Assignment 6: Futures
Due: Wednesday, November 7 at 4:00pm
Submission cutoff: Saturday, November 10 at 4:00pm
In the Concurrency lecture, we discussed how low-level concurrency works in Rust, using system threads, shared memory, and channels to parallelize and synchronize simultaneous computation. However, in the same way manually allocating memory is verbose and error-prone, even with Rust’s data race protection, we would like a higher level approach to expressing concurrent programs.
This is a huge area of ongoing work in modern programming languages. One big question is: given concurrent work, how do you schedule that work onto a CPU? Assuming each piece of work is a different logical “thread”, then an underlying runtime can use:
- 1:1 threading: map each logical thread to a physical thread. Rely on the kernel to decide when to switch between threads. This is the approach Rust and C use with threading interfaces.
- N:1 threading: map each logical thread onto a single thread. Rely on the threads to explicitly release control, and the userspace scheduler to switch between threads. This approach is adopted by a number of libraries including OCaml’s Async.
- M:N threading: map M logical threads on to N physical threads, hybridizing the above two approaches. This approach Go uses for its lightweight goroutines.
Note: while there are granularities of concurrency larger than physical threads, like processes (in an operating system) and machines (in a distributed system), we’re just going to think about concurrency within a single process for now.
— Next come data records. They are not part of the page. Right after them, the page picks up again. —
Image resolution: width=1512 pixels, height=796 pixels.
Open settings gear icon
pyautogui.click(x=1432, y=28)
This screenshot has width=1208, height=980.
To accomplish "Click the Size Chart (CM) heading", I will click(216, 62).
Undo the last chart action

The other major question in concurrency design is around synchronization: how do you express dependencies and handle shared resources between concurrent threads? With the rise of higher-order functions and closures, one approach that has gained rapid adoption in recent years is futures, or promises. Futures represent work to be done, and have proven to be a convenient and expressive means for writing concurrent programs. They are perhaps most popular in Javascript, but have also gained prominence in C++ and Scala. For example, in Javascript, promises turn “callback hell” code like this:
doSomething(function(result) {
doSomethingElse(result, function(newResult) {
doThirdThing(newResult, function(finalResult) {
console.log('Got the final result: ' + finalResult);
}, failureCallback);
}, failureCallback);
}, failureCallback);
Into this:
doSomething()
.then(result => doSomethingElse(result))
.then(newResult => doThirdThing(newResult))
.then(finalResult => {
console.log('Got the final result: ' + finalResult);
})
.catch(failureCallback);
Note: promises are frequently juxtaposed against “async/await”, an alternative syntax that allows programmers to write seemingly straight-line that effectively compiles into promises, e.g. see Javascript and Rust.
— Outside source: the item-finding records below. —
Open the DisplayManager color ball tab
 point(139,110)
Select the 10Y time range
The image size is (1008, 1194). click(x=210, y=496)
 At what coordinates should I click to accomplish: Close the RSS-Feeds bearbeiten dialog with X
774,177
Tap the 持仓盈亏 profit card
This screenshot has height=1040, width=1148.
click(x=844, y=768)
The goal of this assignment is to implement a simplified version of a futures library in Rust, inspired by the actual Rust futures library. It will involve both the concurrency API (how to write futures) and an M:N threading implementation (distributing many futures onto multiple threads).
1. Futures (45%)
The core of the futures interface is the Future
trait, defining the primitive unit of concurrent work.
enum Poll<T> { Ready(T), NotReady }
trait Future: Send {
type Item;
fn poll(&mut self) -> Poll<Self::Item>;
}
A future is anything that produces an Item
through a polling interface, where a future responds with NotReady
if it’s still computing, and Ready(item)
if it is completed. The syntax trait Future: Send
means “anything implementing the Future
trait must also implement Send
.
Note: polling is just one way of implementing a futures interface. I recommend reading Zero-cost futures in Rust for more on the alternatives, and why Rust chooses polling.
For example, here’s a future that doesn’t do any work, but just immediately returns a value when polled.
// Container for the state of the future.
pub struct Immediate<T> {
t: Option<T>,
}
// Constructor to build the future. Note that the return type just says
// "this produces a future", not specifying concretely the type Immediate.
pub fn immediate<T>(t: T) -> impl Future<Item = T>
where
T: Send,
{
Immediate { t: Some(t) }
}
// To treat Immediate as a future, we have to implement poll. Here it's
// relatively simple, since we return immediately with a Poll::Ready.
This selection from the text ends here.